Not even an hour later, Rory spoke up as Zoey jumped.
“Jesus Christ, don’t spook me like that,” Zoey said, grabbing at her chest as if she were having a heart attack.
“What do you mean, spook you?”
“I assumed it would be at least a few months before we next spoke, so I was trying to focus on my mind palace stuff.”
“Oh, uh, sorry?”
“Never mind,” Zoey said as she waved it off. “What is it?”
“So, I was thinking about your return to your people.”
“What about it?”
“Well, the ‘easiest’ route back is going to involve routing through Ehkorrus. So, I was going to see if you wanted to spend a little time exploring the area.”

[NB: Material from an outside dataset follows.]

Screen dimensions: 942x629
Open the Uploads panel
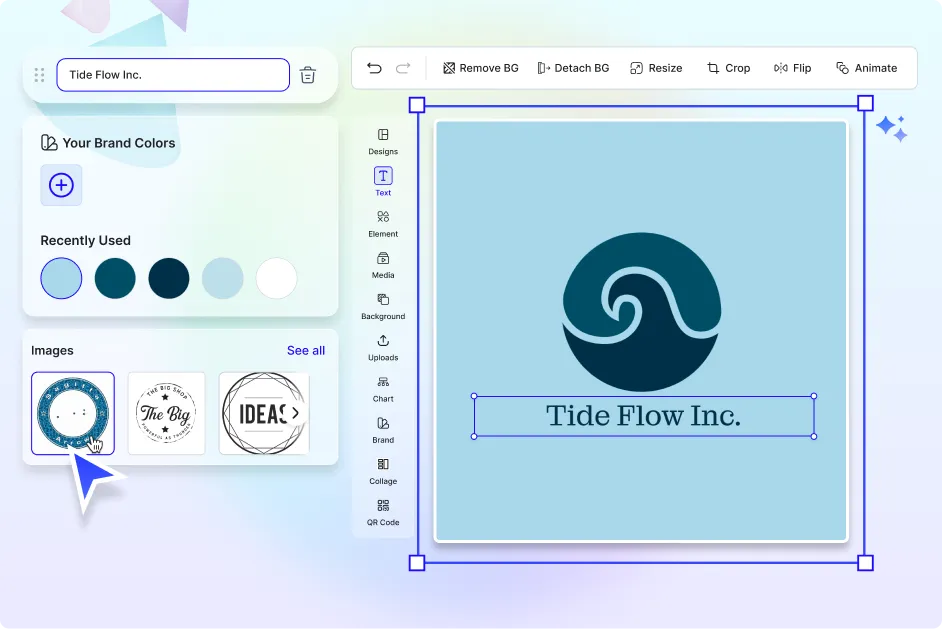click(382, 348)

“Oh?” Zoey raised her eyebrows. “I mean, sure, why not? At this point it's been…. Nearly eight decades for me? They can wait a tad longer. Plus, exploration is sort of my thing. Or it was until I got stranded here for eight decades.”
“Yes, yes, I heard you,” Rory said. “It might be a bit of a shellshock for you, though.”
“Ehh, people are people. What’s a village of a few hundred after all?”
“Right, a few hundred,” Rory chuckled.
Man, I wish I had some way to record her, because that reaction is going to be worth saving.